Q: Would there be any conflict from Eastside Rail Now's proposal with Sound Transit's plan?

A: No. Sound Transit has proposed a very different type of project with a very different timeline. Specifically, it involves a nearly completely different corridor and would likely not become operational at least until the year 2027, according to Sound Transit. Eastside Rail Now's proposed line could, in sharp contrast, become operational within two years, would serve the corridor that is said to suffer from the greatest traffic congestion in the entire region (the I-405 corridor), and would cost only a small fraction of what Sound Transit's project would cost.

Q: 2027 is very far into the future. Why does Sound Transit want to wait so long?

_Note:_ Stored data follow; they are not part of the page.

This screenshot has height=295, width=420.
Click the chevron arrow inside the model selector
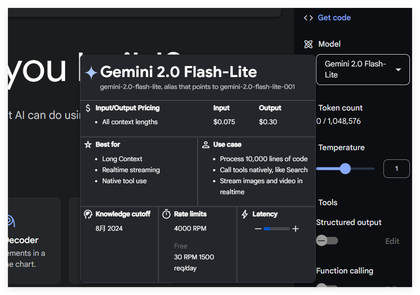coord(398,69)
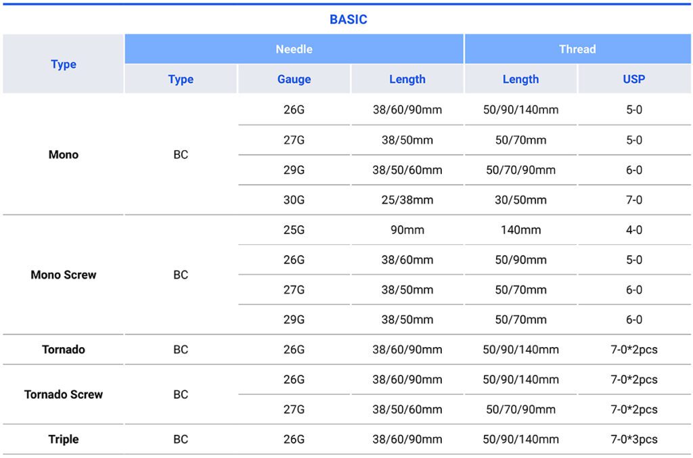Click the BASIC table title
The width and height of the screenshot is (693, 458).
pos(348,20)
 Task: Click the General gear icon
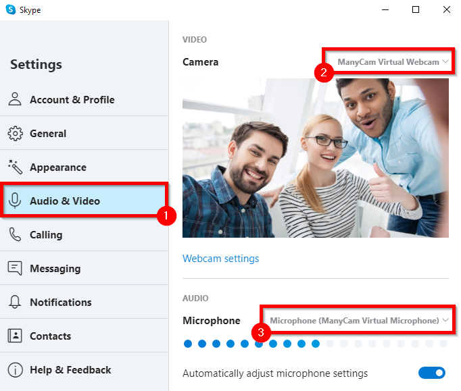pos(15,133)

A: One reason is that it has been giving priority to its light rail and commuter rail lines through Seattle, which have been taking much longer than originally expected. Another is that the proposed line to the Eastside is a very complex project and thus the planning and detailed engineering work will take a long time.

Q: What is Eastside Rail Now's official position regarding Sound Transit's proposed line to the Eastside?

A: Eastside Rail Now! is in favor of balanced transportation, particularly solutions that can provide high quality transportation at minimal cost, as quickly as possible, and with minimal adverse effect on the environment and public health. Light rail can play a key role in such transportation, and it works very well in a large and growing number of cities around the world.

In general, it makes very good sense to connect large, adjacent urban cores with high quality, direct rail transportation. However, Sound Transit is faced with an extremely challenging task because of the unusual topography and geographical constraints of making such connection between Seattle and Bellevue. These constraints have made such a linkage extremely costly and controversial.

Q: What are the main objections by people on the Eastside to Sound Transit's plan?

A: The objections vary according to the person or group, but the most commonly heard relate to (1) problems with using the I-90 floating bridge, (2) disruption of long-established residential neighborhoods south of downtown Bellevue, (3) high cost, (4) the two decade delay in starting rail transit on the Eastside, (5) little advantage over using express busses on the same corridor and (6) selection of the wrong corridor for the Eastside's first rail transit service.

Q: Would it actually be possible to design and build a system that overcame all or most of these objections?

A: Yes, it might be possible.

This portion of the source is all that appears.